Furthermore, how can I achieve a scheduledFuture, the one that executes after a specific time delay? Thanks
The Future { ... } block is syntactic sugar for a call to Future.apply (as I'm sure you know Maciej), passing in the block of code as the first argument.
Looking at the docs for this method, you can see that it takes an implicit ExecutionContext - and it is this context which determines how it will be executed. Thus to answer your second question, the future will be executed by whichever ExecutionContext is in the implicit scope (and of course if this is ambiguous, it's a compile-time error).
In many case this will be the one from import ExecutionContext.Implicits.global, which can be tweaked by system properties but by default uses a ThreadPoolExecutor with one thread per processor core.
The scheduling however is a different matter. For some use-cases you could provide your own ExecutionContext which always applied the same delay before execution. But if you want the delay to be controllable from the call site, then of course you can't use Future.apply as there are no parameters to communicate how this should be scheduled. I would suggest submitting tasks directly to a scheduled executor in this case.
Andrzej's answer already covers most of the ground in your question. Worth mention is that Scala's "default" implicit execution context (import scala.concurrent.ExecutionContext.Implicits._) is literally a java.util.concurrent.Executor, and the whole ExecutionContext concept is a very thin wrapper, but is closely aligned with Java's executor framework.
For achieving something similar to scheduled futures, as Mauricio points out, you will have to use promises, and any third party scheduling mechanism.
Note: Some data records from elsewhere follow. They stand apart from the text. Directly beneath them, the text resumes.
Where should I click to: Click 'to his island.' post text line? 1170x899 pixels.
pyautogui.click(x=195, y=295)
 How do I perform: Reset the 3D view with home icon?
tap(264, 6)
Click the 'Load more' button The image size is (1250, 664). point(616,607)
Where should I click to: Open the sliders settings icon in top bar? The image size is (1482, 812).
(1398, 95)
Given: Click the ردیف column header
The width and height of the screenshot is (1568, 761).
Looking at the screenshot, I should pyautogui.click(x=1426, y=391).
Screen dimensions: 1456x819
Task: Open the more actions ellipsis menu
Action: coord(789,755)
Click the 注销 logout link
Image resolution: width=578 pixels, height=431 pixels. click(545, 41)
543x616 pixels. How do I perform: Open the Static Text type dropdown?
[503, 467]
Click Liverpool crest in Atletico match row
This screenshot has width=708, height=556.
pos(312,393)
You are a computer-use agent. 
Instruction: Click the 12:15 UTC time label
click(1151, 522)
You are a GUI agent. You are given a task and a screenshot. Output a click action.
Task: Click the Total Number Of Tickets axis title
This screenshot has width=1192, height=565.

Not having a common mechanism for this built into Scala 2.10 futures is a pity, but nothing fatal.
A promise is a handle for an asynchronous computation. You create one (assuming ExecutionContext in scope) by calling val p = Promise[Int](). We just promised an integer.
Clients can grab a future that depends on the promise being fulfilled, simply by calling p.future, which is just a Scala future.
Fulfilling a promise is simply a matter of calling p.successful(3), at which point the future will complete.
Play 2.x solves scheduling by using promises and a plain old Java 1.4 Timer.
Here is a linkrot-proof link to the source.
Let's also take a look at the source here:
object Promise {
private val timer = new java.util.Timer()
def timeout[A](message: => A, duration: Long, unit: TimeUnit = TimeUnit.MILLISECONDS)
(implicit ec: ExecutionContext): Future[A] = {
val p = Promise[A]()
timer.schedule(new java.util.TimerTask {
def run() {
p.completeWith(Future(message)(ec))
}
}, unit.toMillis(duration))
p.future
}
}
This can then be used like so:
val future3 = Promise.timeout(3, 10000) // will complete after 10 seconds
Notice this is much nicer than plugging a Thread.sleep(10000) into your code, which will block your thread and force a context switch.
Also worth noticing in this example is the val p = Promise... at the function's beginning, and the p.future at the end. This is a common pattern when working with promises. Take it to mean that this function makes some promise to the client, and kicks off an asynchronous computation in order to fulfill it.
Take a look here for more information about Scala promises. Notice they use a lowercase future method from the concurrent package object instead of Future.apply. The former simply delegates to the latter. Personally, I prefer the lowercase future.